An enhanced hybrid model for credit scoring using machine learning approach
Abstract
This study investigates the application of a hybrid machine learning model for classifying loan
statuses, combining logistic regression and decision tree classifiers. The dataset used comprises
various loan records, with the target variable being the loan status, which is dichotomous in
nature. The primary objective of this research is to develop a robust predictive model that can
accurately determine the likelihood of a loan default.
The analysis began with data preprocessing, including the handling of missing values and
encoding of categorical variables. The dataset was then divided into training and testing sets to
evaluate model performance. Two individual models’ logistic regression and decision tree were
initialized with class weighting to address potential class imbalances. These models were
combined using a soft voting classifier to form a hybrid model, leveraging the strengths of both
algorithms.
The hybrid model was trained and tested, with its performance evaluated using key metrics such
as accuracy, precision, recall, F1-score, and confusion matrix. The results indicated that the
model achieved a reasonable level of accuracy, particularly in predicting non-default loans (class
0), as evidenced by a high number of true negatives. However, the model's performance in
predicting default loans (class 1) was less satisfactory, with a notable number of false negatives,
suggesting a need for further refinement.
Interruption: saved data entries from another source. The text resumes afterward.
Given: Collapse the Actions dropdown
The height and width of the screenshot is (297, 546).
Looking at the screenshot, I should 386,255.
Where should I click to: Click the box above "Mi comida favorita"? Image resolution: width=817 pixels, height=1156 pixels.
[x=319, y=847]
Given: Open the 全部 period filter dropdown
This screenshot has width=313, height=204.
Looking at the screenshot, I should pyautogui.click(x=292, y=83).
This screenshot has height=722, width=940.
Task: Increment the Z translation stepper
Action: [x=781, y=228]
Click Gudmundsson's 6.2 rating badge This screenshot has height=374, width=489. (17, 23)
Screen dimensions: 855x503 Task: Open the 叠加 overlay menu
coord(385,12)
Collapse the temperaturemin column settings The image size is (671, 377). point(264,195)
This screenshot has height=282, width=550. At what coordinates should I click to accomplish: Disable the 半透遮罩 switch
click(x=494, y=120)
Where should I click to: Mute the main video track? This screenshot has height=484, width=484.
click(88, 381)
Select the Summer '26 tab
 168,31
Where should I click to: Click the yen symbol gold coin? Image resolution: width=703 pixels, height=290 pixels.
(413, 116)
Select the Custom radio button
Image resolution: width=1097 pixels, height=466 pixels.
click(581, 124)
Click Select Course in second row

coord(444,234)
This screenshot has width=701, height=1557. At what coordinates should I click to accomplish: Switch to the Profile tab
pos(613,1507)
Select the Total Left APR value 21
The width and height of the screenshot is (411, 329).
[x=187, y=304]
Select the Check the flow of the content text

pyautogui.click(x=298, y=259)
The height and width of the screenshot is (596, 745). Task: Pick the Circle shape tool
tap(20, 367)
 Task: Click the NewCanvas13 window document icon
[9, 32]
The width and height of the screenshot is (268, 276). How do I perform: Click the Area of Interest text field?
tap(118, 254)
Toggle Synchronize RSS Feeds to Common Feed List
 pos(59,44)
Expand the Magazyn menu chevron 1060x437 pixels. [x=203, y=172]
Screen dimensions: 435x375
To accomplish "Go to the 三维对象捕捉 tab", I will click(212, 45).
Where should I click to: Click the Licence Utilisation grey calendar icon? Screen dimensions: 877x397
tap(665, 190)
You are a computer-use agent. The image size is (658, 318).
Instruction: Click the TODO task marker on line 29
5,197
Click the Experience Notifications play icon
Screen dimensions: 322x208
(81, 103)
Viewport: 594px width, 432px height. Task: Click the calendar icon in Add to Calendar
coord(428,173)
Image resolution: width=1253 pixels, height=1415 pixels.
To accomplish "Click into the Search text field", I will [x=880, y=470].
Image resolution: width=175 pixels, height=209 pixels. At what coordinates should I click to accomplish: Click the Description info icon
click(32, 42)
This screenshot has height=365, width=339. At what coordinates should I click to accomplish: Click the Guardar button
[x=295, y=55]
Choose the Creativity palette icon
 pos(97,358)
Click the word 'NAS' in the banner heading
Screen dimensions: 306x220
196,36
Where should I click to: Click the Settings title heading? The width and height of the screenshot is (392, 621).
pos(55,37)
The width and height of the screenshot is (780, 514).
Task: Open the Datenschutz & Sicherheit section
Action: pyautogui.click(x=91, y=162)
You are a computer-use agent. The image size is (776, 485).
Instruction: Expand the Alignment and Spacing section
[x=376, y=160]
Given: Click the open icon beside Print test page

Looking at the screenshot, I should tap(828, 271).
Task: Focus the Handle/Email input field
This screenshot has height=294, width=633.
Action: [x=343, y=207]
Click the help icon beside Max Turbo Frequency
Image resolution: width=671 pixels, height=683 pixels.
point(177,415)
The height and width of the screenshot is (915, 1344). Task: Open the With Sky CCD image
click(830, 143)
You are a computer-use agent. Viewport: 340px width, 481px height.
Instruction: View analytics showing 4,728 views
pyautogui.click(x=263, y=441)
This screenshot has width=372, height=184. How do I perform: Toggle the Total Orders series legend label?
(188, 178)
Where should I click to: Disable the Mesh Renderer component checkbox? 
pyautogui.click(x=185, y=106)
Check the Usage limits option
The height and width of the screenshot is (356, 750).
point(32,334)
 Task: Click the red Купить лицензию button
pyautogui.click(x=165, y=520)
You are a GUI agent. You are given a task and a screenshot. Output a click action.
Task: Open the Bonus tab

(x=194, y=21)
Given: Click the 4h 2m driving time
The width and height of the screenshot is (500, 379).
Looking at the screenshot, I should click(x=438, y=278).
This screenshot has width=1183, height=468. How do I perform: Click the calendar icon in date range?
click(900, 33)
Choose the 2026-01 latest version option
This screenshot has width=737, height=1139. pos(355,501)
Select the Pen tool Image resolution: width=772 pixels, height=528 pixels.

Visualizations, including the confusion matrix and bar plots of evaluation metrics, provided
deeper insights into the model's predictive capabilities and highlighted areas where the model
could be improved. These findings underscore the complexity of loan status prediction and the
challenges associated with imbalanced datasets.
Overall, this study demonstrates the potential of hybrid machine learning models in financial risk
prediction, while also identifying critical areas for future research and model enhancement. The
implications of this research extend to financial institutions seeking to improve their risk
management practices and enhance the accuracy of their loan approval processes.